> TASK TO COMPLETE
Transcribe nothing except the lines below that run from the one with "最後まで診てくれました (47, 829)" to the one with "הצהרת נגישות (77, 2504)", ends included, and do not copy any picture.

[Stored data entries]
- Opening Delimiter -

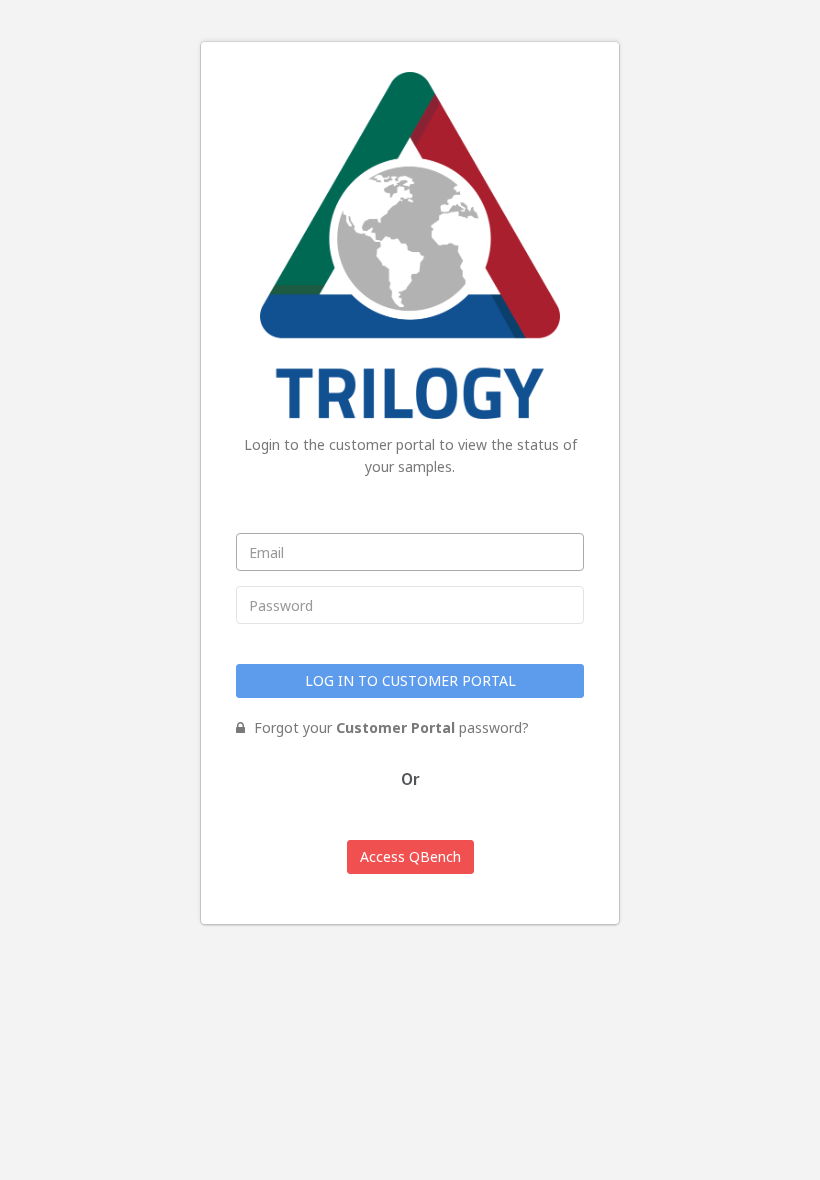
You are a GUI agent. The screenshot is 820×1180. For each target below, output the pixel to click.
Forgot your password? (389, 727)
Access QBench (410, 856)
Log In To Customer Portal (410, 680)
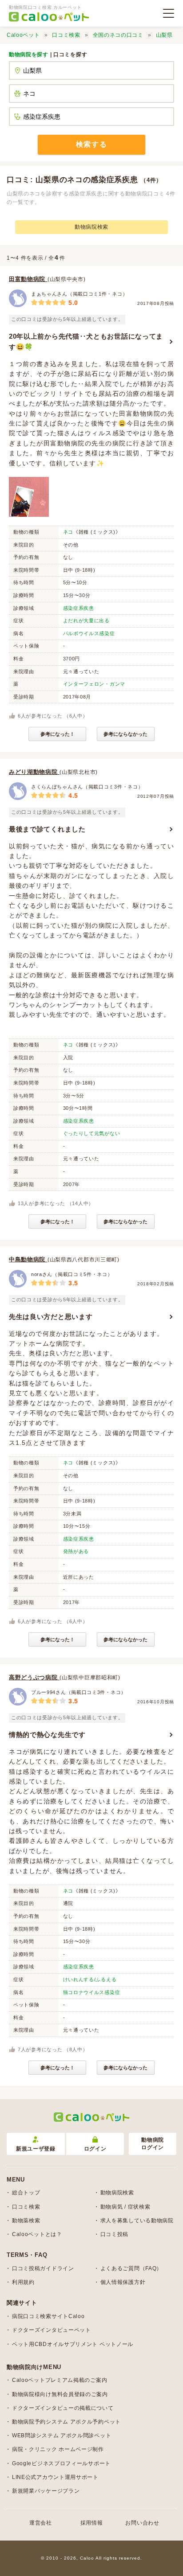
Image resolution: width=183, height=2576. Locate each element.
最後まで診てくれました (47, 829)
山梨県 (164, 35)
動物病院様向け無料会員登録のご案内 (60, 2394)
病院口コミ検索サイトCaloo (48, 2316)
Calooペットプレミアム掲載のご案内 (59, 2380)
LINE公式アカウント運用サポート (55, 2477)
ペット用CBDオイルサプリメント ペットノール (72, 2344)
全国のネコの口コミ (118, 35)
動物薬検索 (26, 2220)
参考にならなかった (125, 734)
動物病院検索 (91, 227)
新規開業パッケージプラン (46, 2491)
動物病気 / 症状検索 (125, 2207)
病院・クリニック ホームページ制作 (58, 2449)
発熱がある (76, 1551)
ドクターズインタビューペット (51, 2330)
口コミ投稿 (114, 2234)
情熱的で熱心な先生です (47, 1734)
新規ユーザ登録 (36, 2149)
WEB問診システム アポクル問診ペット (61, 2435)
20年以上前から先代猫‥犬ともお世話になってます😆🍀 (86, 341)
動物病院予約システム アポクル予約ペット (66, 2422)
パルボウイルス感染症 (89, 633)
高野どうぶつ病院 (34, 1677)
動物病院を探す (28, 54)
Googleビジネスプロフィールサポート (61, 2463)
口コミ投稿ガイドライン (43, 2268)
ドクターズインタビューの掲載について (63, 2408)
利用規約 (23, 2282)
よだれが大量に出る (86, 620)
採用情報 (91, 2523)
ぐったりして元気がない (91, 1133)
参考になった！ (57, 734)
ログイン (95, 2149)
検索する (91, 144)
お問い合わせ (142, 2523)
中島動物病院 (28, 1259)
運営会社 (40, 2523)
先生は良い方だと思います (50, 1316)
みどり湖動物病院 (34, 772)
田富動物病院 (28, 279)
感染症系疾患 (78, 608)
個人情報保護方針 (123, 2282)
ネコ (68, 532)
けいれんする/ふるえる (90, 1979)
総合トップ (26, 2193)
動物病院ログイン (152, 2144)
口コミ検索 (66, 35)
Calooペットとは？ (37, 2234)
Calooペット (23, 35)
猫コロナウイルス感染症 (91, 1992)
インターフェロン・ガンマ (94, 684)
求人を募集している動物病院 (137, 2220)
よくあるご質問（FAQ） (131, 2268)
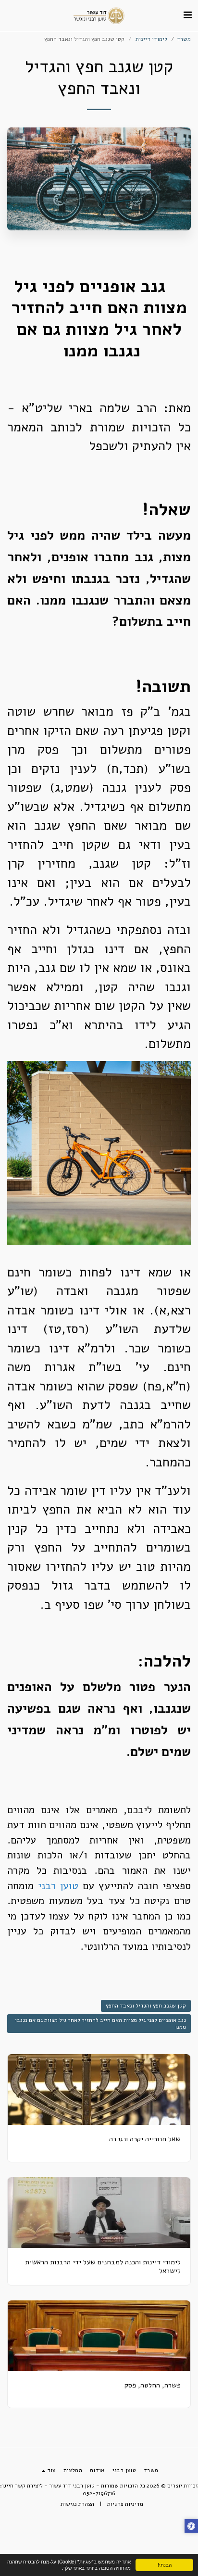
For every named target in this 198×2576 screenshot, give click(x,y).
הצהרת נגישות (77, 2504)
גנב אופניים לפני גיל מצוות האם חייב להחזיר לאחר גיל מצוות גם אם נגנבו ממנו (100, 2023)
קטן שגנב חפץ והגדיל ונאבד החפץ (146, 2005)
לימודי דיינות (150, 39)
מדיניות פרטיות (125, 2504)
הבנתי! (165, 2564)
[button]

- Closing Delimiter -

> RESULT OF THIS TASK
最後まで診てくれました (47, 829)
山梨県 (164, 35)
動物病院様向け無料会員登録のご案内 (60, 2394)
病院口コミ検索サイトCaloo (48, 2316)
Calooペットプレミアム掲載のご案内 (59, 2380)
LINE公式アカウント運用サポート (55, 2477)
ペット用CBDオイルサプリメント ペットノール (72, 2344)
全国のネコの口コミ (118, 35)
動物薬検索 (26, 2220)
参考にならなかった (125, 734)
動物病院検索 (91, 227)
新規開業パッケージプラン (46, 2491)
動物病気 / 症状検索 (125, 2207)
病院・クリニック ホームページ制作 (58, 2449)
発熱がある (76, 1551)
ドクターズインタビューペット (51, 2330)
口コミ投稿 (114, 2234)
情熱的で熱心な先生です (47, 1734)
新規ユーザ登録 (36, 2149)
WEB問診システム アポクル問診ペット (61, 2435)
20年以上前から先代猫‥犬ともお世話になってます😆🍀 (86, 341)
動物病院予約システム アポクル予約ペット (66, 2422)
パルボウイルス感染症 (89, 633)
高野どうぶつ病院 (34, 1677)
動物病院を探す (28, 54)
Googleビジネスプロフィールサポート (61, 2463)
口コミ投稿ガイドライン (43, 2268)
ドクターズインタビューの掲載について (63, 2408)
利用規約 (23, 2282)
よだれが大量に出る (86, 620)
採用情報 (91, 2523)
ぐったりして元気がない (91, 1133)
参考になった！ (57, 734)
ログイン (95, 2149)
検索する (91, 144)
お問い合わせ (142, 2523)
中島動物病院 (28, 1259)
運営会社 (40, 2523)
先生は良い方だと思います (50, 1316)
みどり湖動物病院 (34, 772)
田富動物病院 (28, 279)
感染症系疾患 (78, 608)
個人情報保護方針 (123, 2282)
ネコ (68, 532)
けいれんする/ふるえる (90, 1979)
総合トップ (26, 2193)
動物病院ログイン (152, 2144)
口コミ検索 (66, 35)
Calooペットとは？ (37, 2234)
Calooペット (23, 35)
猫コロナウイルス感染症 (91, 1992)
インターフェロン・ガンマ (94, 684)
求人を募集している動物病院 (137, 2220)
よくあるご質問（FAQ） (131, 2268)
For every named target in this 198×2576 screenshot, give click(x,y).
הצהרת נגישות (77, 2504)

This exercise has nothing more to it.